US scientists are using Artificial Intelligence (AI) to predict which lung-cancer patients will benefit from expensive immunotherapy.
While chemotherapy uses drugs to directly kill cancer cells, immunotherapy uses drugs to help a patient’s immune system fight cancer.
Currently, only about 20% of all cancer patients are likely to benefit from immunotherapy.
Scientists at the Centre for Computational Imaging and Personalised Diagnostics (CCIPD) are teaching a computer to find and note the changes in texture, volume and shape of a given lesion, not just its size, in CT scans taken when the lung cancer is first diagnosed compared to scans taken after the first 2-3 cycles of immunotherapy treatment.

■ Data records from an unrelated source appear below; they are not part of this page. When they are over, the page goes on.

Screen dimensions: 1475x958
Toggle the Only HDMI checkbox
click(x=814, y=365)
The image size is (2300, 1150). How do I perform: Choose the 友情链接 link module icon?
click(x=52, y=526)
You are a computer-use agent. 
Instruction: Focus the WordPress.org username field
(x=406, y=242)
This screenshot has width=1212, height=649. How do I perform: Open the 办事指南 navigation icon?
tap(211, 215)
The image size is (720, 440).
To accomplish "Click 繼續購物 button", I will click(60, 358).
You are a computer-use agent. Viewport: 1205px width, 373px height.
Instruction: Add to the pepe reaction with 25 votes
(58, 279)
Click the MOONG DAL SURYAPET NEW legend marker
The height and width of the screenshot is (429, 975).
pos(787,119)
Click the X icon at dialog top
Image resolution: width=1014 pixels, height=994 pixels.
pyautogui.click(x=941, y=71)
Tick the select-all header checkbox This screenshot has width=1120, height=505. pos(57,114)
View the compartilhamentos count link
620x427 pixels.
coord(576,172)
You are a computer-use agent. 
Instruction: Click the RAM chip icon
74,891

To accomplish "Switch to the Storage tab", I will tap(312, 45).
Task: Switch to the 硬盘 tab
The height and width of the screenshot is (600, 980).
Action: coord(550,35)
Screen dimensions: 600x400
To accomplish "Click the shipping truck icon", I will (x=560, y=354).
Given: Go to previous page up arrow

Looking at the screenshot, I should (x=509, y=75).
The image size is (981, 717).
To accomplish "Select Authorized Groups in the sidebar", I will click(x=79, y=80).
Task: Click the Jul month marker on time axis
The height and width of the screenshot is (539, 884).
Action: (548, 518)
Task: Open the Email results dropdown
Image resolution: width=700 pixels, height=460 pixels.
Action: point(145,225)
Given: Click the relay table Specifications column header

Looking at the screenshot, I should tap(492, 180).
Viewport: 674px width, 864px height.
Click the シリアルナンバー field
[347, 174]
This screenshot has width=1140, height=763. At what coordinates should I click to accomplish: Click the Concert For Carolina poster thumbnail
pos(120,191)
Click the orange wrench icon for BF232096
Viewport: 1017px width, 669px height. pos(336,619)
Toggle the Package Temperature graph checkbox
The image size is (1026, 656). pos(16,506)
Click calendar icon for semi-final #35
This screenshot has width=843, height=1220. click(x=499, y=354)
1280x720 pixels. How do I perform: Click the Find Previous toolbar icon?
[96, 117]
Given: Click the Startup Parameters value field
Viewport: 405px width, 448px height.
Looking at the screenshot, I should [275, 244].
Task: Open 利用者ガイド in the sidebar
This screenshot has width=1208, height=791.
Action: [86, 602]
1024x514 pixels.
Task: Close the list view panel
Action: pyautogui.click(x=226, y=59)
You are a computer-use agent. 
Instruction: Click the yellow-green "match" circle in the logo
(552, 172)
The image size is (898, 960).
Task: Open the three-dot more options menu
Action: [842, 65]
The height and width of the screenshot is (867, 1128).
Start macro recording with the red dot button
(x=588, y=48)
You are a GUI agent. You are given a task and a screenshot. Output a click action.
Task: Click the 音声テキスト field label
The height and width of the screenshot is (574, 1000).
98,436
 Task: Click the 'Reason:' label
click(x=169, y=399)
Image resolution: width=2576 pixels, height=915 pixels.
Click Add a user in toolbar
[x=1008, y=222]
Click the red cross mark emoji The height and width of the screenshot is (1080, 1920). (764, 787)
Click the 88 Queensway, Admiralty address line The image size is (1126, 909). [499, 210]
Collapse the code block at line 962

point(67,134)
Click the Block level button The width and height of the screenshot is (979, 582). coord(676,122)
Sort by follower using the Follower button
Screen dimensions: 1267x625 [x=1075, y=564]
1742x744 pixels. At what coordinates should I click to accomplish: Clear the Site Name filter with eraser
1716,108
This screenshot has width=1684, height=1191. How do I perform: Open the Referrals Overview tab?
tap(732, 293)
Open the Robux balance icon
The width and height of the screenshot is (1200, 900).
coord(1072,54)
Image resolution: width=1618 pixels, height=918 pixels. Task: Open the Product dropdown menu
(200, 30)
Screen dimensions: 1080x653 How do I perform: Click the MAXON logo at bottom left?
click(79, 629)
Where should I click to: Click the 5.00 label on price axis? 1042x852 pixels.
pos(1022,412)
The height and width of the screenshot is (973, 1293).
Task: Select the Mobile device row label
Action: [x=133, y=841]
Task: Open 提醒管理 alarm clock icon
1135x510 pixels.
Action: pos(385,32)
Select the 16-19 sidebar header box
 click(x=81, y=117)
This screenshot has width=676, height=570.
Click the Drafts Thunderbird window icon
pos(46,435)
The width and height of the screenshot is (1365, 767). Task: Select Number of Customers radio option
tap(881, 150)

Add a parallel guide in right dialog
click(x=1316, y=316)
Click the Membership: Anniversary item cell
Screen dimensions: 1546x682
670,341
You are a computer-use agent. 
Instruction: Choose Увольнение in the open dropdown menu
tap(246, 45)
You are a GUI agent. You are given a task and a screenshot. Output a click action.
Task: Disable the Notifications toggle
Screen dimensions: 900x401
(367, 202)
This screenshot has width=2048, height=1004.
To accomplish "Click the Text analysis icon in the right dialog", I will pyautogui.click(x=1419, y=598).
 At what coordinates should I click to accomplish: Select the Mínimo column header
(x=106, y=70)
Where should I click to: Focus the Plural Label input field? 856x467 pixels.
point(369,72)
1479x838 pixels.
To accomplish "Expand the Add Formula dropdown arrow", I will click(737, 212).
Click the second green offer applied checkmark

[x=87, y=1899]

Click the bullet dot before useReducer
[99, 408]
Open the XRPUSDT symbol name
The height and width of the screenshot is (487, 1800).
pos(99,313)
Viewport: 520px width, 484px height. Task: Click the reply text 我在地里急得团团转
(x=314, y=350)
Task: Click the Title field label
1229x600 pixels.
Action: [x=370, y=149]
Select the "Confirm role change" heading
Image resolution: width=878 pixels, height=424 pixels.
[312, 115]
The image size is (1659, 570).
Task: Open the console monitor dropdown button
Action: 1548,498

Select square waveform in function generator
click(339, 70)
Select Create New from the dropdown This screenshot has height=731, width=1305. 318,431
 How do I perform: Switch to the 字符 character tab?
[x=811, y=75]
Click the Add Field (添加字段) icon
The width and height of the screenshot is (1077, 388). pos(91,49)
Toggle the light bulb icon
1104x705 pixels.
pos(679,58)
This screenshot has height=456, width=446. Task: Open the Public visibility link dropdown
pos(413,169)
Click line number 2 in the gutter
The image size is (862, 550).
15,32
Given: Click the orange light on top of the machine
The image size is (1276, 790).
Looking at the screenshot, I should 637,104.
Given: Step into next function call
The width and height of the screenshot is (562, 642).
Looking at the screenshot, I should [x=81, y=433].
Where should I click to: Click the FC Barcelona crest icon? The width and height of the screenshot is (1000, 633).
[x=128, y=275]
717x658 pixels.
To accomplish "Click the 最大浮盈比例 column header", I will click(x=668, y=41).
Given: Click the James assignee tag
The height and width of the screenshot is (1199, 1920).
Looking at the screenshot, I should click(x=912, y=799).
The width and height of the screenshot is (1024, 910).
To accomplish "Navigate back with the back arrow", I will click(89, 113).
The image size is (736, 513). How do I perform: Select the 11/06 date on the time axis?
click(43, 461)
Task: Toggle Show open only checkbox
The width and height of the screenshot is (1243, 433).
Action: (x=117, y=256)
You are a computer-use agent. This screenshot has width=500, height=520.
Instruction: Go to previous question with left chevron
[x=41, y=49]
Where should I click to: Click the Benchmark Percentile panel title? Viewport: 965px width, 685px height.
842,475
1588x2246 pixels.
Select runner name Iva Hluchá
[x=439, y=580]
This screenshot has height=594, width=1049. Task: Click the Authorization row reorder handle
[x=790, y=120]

“This is important because when a doctor decides based on CT images alone whether a patient has responded to therapy, it is often based on the size of the lesion,” said Mohammadhadi Khorrami, a graduate student working at CCIPD. “We have found that textural change is a better predictor of whether the therapy is working.”
“Sometimes, for example, the nodule may appear larger after therapy because of another reason, say a broken vessel inside the tumour — but the therapy is actually working. Now, we have a way of knowing that,” added Khorrami.
The new research, led by co-authors Mohammadhadi Khorrami and Prateek Prasanna, along with Anant Madabhushi and 10 other collaborators from six different institutions was published this month in the journal Cancer Immunology Research.
CCIPD, established by Anant Madabhushi at Case Western Reserve University — a leading private research institution in the US — in 2012, has become a global leader in the detection, diagnosis and characterization of various cancers and other diseases by meshing medical imaging, machine learning and AI. The lab now includes nearly 60 researchers.
Some of the lab’s most recent work, in collaboration with New York University and Yale University, has used AI to predict which lung cancer patients would benefit from adjuvant chemotherapy based on tissue-slide images. That advancement was named by Prevention Magazine as one of the top 10 medical breakthroughs of 2018.
According to Madabhushi, the recent work by his lab will help oncologists know which lung-cancer patients will actually benefit from expensive immunotherapy, and who will not.
“Even though immunotherapy has changed the entire ecosystem of cancer, it also remains extremely expensive — about $200,000 per patient, per year,” said Madabhushi.
Having a tool based on the research being done now by his lab would go a long way toward “doing a better job of matching up which patients will respond to immunotherapy instead of throwing $800,000 down the drain,” Madabhushi added, referencing the four patients out of five who will not benefit, multiplied by annual estimated cost.
Prateek Prasanna, a postdoctoral research associate in Madabhushi’s lab, said the study showed that the results were consistent across scans of patients treated at two different sites and with three different types of immunotherapy agents.
“This is a demonstration of the fundamental value of the programme, that our machine-learning model could predict response in patients treated with different immune checkpoint inhibitors,” added Prasanna.
According to Prasanna, the initial study used CT scans from 50 patients to train the computer and create a mathematical algorithm to identify the changes in the lesion. He said the next step would be to test the programme on cases obtained from other sites and across different immunotherapy agents. This research recently won an ASCO 2019 Conquer Cancer Foundation Merit Award.